New EU chemicals strategy for sustainability crucial for protection of people and environment

On 14 October, the EU released its keenly-awaited Chemicals Strategy for Sustainability (CSS). The strategy will play an important role in the European Green Deal – a set of policy initiatives by the European Commission with the overarching aim of making the EU’s economy sustainable. We welcome this new EU Strategy. Rapid implementation of this strategy is crucial for better protection of people and the environment against harmful substances.

Survey after survey shows that the public is clearly and rightly concerned about harmful chemicals polluting our living environment. The EU has now clearly listened to this. There are 100,000 chemicals on the market in Europe, of which about 70 percent are dangerous. Daily exposure to a mixture of harmful substances is associated with the development and increase of diseases such as cancer, diabetes, and infertility, as well as with the loss of insect, bird and mammal populations; threats now recognized by the Commission. Pregnant women and children are particularly vulnerable. Most children have already been exposed to a mixture of harmful substances in the womb before birth. Announced measures to improve the categorization and strict regulation of chemicals of concern, such as endocrine disruptors and PFAS, are therefore particularly urgent.
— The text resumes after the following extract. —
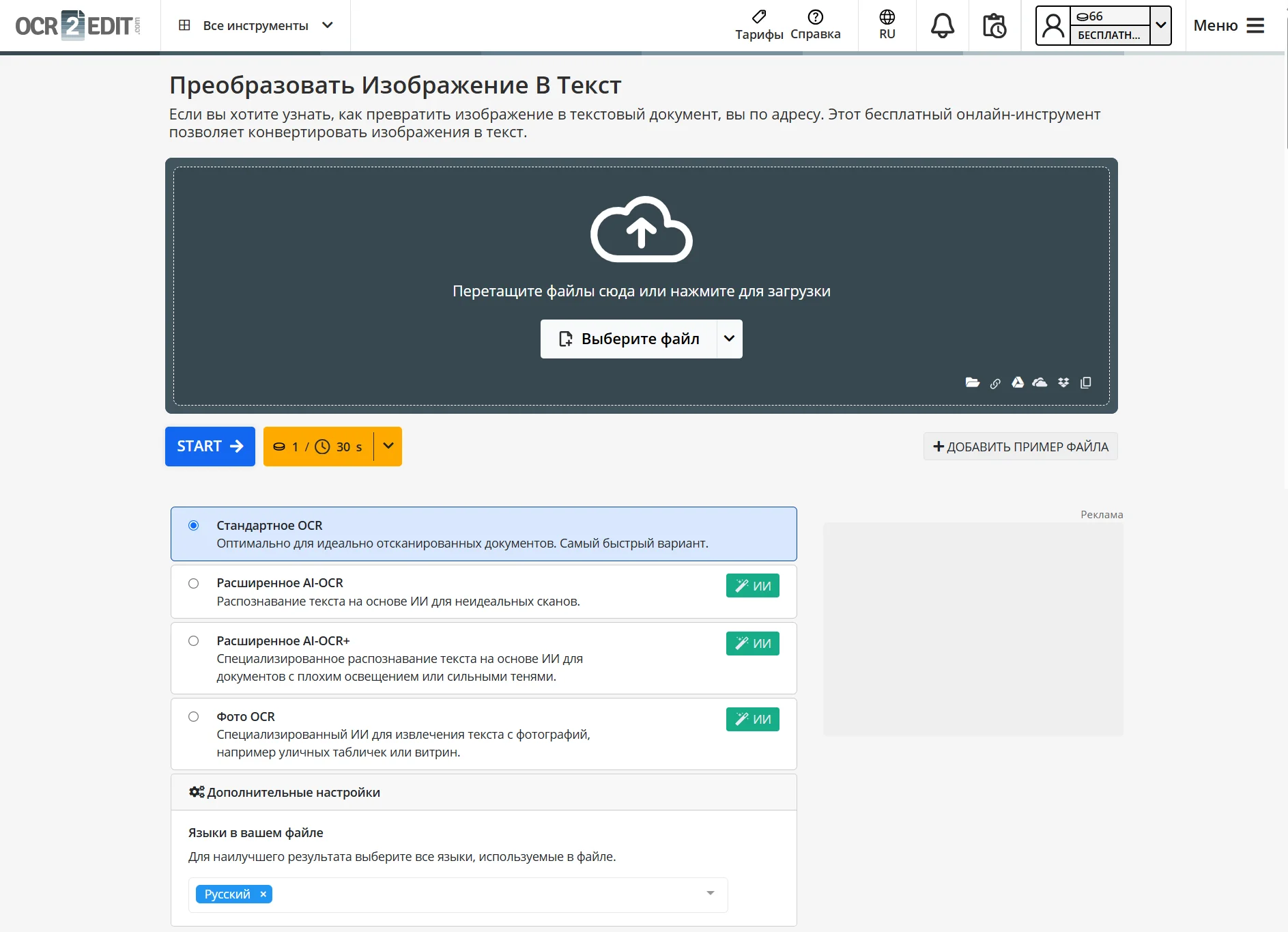This screenshot has width=1288, height=932.
Task: Expand the Выберите файл dropdown arrow
Action: click(729, 339)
The new EU chemicals strategy is a unique opportunity to rethink the European approach to chemicals management. This is necessary because the production volume of chemicals worldwide will double by 2030 and, as a result of unsafe recycling, banned substances will appear in new products. After all, hazardous waste and chemical substances are traded worldwide, which costs human lives and damages the ecosystem. In this context, consistent application of the polluter pays principle would be necessary. NGOs fear that large amounts of public money will go to the industry to switch to safer products, while the use of harmful substances remains untaxed and no extra money will be released to tackle our polluted living environment.

The public pays billions of euros in health care costs, while the chemical industry continues to make huge profits. We therefore hope that the chemical industry will embrace this strategy as progress and take responsibility and not continue to resist.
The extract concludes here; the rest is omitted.